Tout cela a été aperçu et déduit avec justesse. L’erreur de MM. Graf, Reuss, Wellhausen a été de vouloir rattacher le code lévitique à ce qu’on appelle le récit élohiste, et de faire des deux textes réunis un second Pentateuque qui serait venu, après la captivité, compléter l’ancien texte jéhoviste. C’est là une combinaison des plus malheureuses. Le récit élohiste et le code lévitique n’ont rien à faire ensemble. La prétention de rapporter à une époque presque rabbinique le récit de la création, le mythe de l’arc-en-ciel, les mythes ethnographiques de la Genèse, doit être abandonnée. Il y a aussi quelque exagération dans cette assertion de la nouvelle école que le Deutéronome, loin d’être une seconde loi, comme l’ont cru les traducteurs alexandrins de la Bible, est la première Thora. De l’aveu même de ces savans critiques, il y avait, avant Josias, des élémens de Thora, dont le Deutéronome n’est que le développement.
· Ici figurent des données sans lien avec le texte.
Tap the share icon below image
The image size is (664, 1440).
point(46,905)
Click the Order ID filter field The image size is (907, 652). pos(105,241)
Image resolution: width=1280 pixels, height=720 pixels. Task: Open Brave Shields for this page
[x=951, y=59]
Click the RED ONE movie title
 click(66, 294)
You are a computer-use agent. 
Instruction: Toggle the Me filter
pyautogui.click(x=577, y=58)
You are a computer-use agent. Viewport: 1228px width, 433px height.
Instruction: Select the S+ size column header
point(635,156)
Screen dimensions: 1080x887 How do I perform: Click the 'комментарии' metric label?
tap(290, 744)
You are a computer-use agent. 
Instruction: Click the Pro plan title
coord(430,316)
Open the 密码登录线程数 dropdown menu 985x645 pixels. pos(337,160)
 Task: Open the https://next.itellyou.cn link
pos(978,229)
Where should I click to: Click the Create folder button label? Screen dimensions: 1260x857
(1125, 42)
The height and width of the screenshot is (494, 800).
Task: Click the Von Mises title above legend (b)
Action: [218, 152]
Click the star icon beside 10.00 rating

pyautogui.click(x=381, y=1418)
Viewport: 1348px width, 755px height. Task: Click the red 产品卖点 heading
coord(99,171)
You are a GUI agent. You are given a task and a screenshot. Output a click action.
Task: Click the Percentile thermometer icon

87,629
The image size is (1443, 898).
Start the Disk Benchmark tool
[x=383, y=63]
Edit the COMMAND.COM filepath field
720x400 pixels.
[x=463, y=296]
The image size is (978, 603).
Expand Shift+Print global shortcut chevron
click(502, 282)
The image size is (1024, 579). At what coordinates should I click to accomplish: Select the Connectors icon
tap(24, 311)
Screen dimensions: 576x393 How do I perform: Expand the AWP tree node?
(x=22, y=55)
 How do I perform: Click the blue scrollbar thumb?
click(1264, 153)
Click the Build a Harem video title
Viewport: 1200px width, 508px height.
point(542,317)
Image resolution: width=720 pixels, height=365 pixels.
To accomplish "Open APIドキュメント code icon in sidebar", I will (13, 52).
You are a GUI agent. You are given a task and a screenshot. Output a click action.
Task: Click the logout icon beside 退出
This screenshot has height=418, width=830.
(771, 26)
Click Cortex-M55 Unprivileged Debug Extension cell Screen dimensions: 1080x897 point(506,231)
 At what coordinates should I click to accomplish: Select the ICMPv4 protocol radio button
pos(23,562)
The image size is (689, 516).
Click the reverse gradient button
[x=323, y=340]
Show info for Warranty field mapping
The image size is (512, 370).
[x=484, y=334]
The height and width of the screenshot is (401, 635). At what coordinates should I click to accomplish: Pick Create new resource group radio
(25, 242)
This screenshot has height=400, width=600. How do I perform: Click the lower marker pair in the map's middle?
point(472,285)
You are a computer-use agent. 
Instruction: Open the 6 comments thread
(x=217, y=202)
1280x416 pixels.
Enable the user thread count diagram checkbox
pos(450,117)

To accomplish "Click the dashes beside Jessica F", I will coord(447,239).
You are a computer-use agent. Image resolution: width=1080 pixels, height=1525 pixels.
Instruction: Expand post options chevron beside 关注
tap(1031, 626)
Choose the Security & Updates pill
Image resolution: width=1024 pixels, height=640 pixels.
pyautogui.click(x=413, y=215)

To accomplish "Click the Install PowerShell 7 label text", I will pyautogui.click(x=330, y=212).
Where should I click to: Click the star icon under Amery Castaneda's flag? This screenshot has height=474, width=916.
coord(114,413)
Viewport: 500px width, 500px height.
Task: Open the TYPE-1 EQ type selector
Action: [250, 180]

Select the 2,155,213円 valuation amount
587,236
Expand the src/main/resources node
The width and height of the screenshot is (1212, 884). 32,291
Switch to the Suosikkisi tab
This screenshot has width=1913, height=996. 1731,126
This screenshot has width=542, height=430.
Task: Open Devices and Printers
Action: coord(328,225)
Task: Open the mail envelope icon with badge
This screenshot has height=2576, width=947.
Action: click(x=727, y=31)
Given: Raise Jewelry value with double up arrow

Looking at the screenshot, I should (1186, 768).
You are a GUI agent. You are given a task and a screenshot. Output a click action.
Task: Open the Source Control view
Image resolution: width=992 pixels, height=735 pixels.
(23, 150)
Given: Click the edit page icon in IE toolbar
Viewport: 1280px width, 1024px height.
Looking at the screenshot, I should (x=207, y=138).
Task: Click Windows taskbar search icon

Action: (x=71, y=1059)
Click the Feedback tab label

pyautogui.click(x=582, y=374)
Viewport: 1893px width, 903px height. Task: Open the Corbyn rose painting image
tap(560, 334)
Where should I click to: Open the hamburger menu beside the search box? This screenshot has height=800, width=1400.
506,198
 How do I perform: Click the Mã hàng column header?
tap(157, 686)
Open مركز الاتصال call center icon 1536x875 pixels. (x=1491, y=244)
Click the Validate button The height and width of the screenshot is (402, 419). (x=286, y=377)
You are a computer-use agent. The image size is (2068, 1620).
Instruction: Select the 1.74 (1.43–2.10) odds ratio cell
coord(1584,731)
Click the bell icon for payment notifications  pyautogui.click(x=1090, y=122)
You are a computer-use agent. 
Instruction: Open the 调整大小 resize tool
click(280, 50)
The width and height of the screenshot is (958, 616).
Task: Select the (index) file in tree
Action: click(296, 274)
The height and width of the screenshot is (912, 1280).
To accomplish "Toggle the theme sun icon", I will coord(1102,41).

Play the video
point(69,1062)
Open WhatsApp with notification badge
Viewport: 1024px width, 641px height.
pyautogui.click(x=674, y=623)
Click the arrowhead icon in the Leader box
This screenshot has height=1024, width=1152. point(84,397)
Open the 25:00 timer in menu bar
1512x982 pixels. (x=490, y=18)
Le mot de Deutéronome, bien qu’inexact, n’est pas aussi faux qu’on le dit. Le fait de placer la législation en question dans la plaine de Moab, au moment où le peuple va passer le Jourdain, suppose que l’on admettait une législation antérieure promulguée au Sinaï. Le Deutéronome cite des règlemens plus anciens, en particulier un petit code sur les lépreux que nous avons dans le Lévitique. La liste des choses impures est plus primitive dans le Lévitique que dans le Deutéronome; le Lévitique enfin diffère essentiellement du Deutéronome en ce qu’il manque d’unité. Ce sont des Pandectes, qui

  1. II Rois, ch. XXII.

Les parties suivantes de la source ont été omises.